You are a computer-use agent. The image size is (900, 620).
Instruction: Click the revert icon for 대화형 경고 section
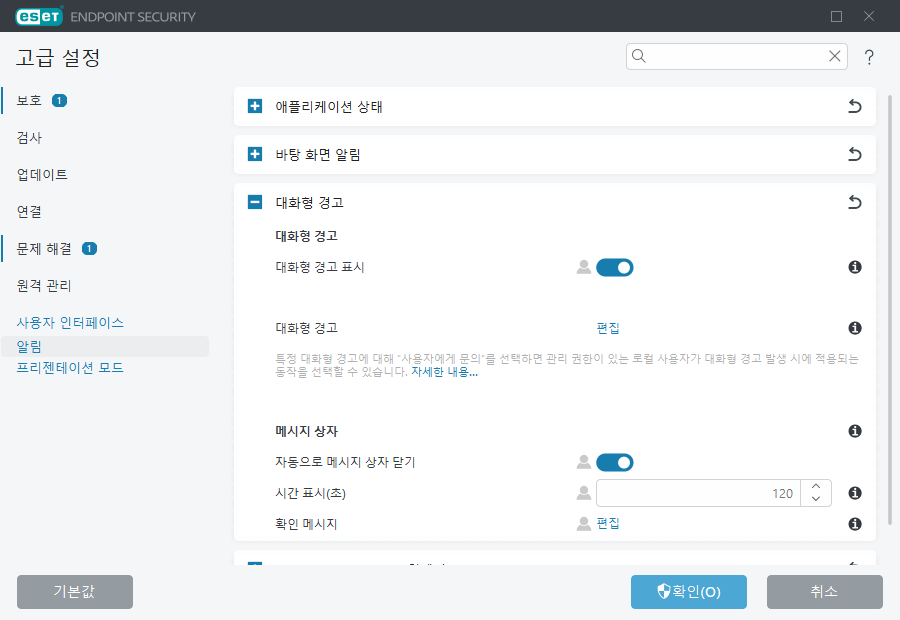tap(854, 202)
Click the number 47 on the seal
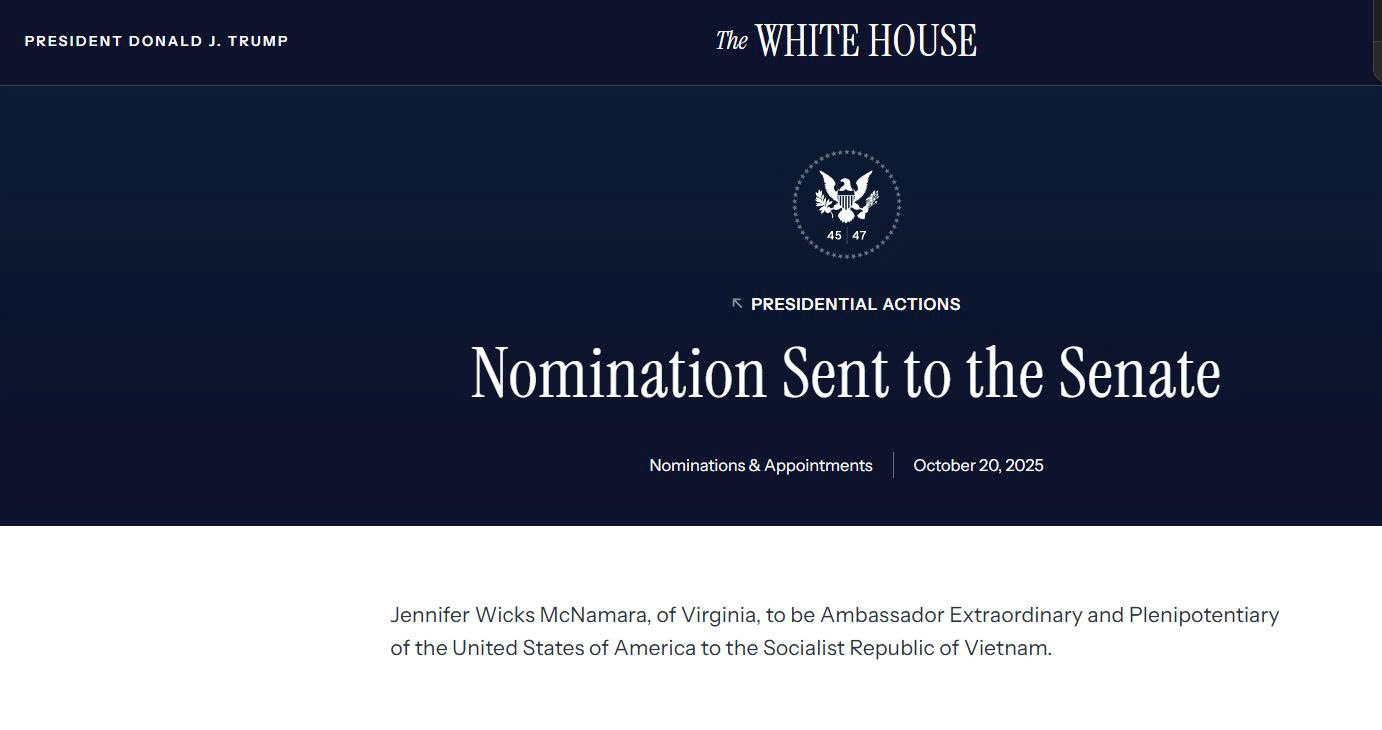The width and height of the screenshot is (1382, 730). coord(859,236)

__Required action__
Only the pictures are to be left out; repeat everything else in the records above exactly.

__Completed exercise__
You are a computer-use agent. The image size is (900, 620).
Instruction: Click the revert icon for 대화형 경고 section
tap(854, 202)
Click the number 47 on the seal
The width and height of the screenshot is (1382, 730). coord(859,236)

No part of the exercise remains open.